**Given data**

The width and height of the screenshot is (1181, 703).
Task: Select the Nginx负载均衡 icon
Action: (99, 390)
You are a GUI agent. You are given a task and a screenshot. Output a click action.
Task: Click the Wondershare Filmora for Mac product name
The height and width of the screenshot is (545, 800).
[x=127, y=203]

==

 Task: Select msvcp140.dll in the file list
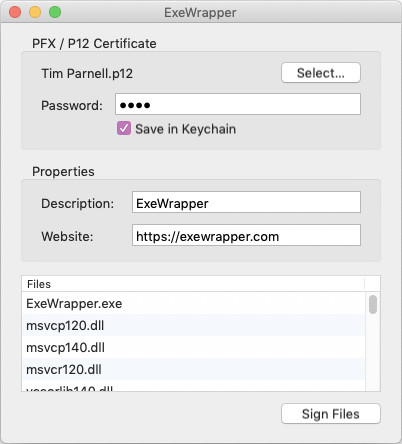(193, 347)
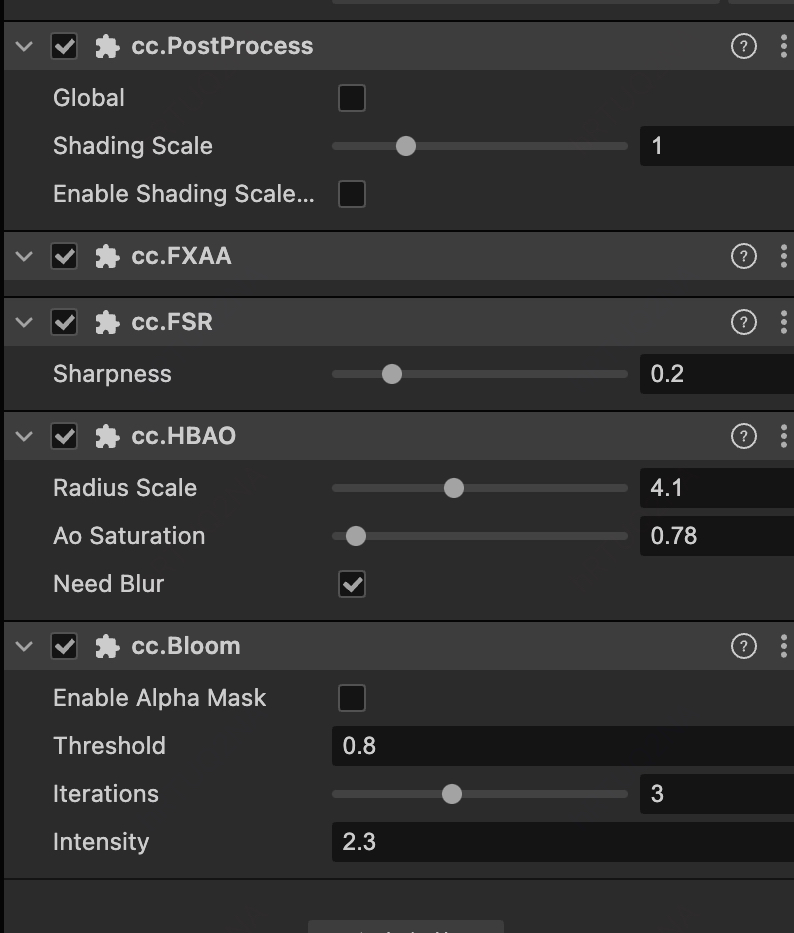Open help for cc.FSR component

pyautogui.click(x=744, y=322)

--

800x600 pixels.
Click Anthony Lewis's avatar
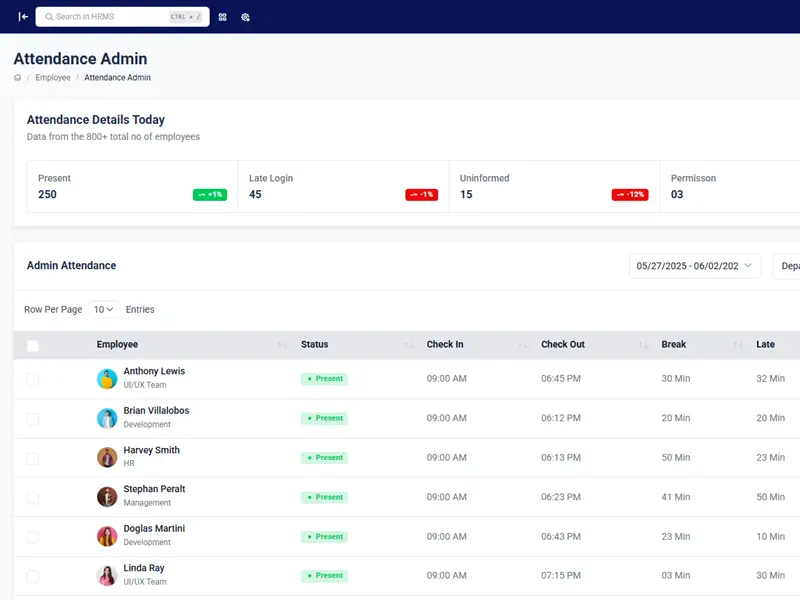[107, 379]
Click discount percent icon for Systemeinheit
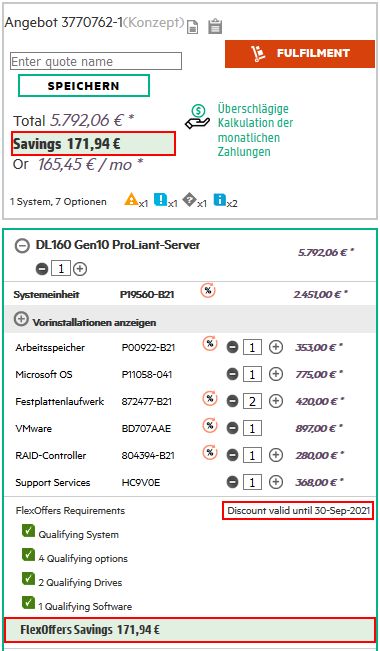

**Exercise instructions**
Excluding any pictures, print exactly the lines of the listing above from the line with "800x600 pixels." to the line with "Click discount percent icon for Systemeinheit", both ends included.

**Finished exercise**
800x600 pixels.
Click Anthony Lewis's avatar
[107, 379]
Click discount percent icon for Systemeinheit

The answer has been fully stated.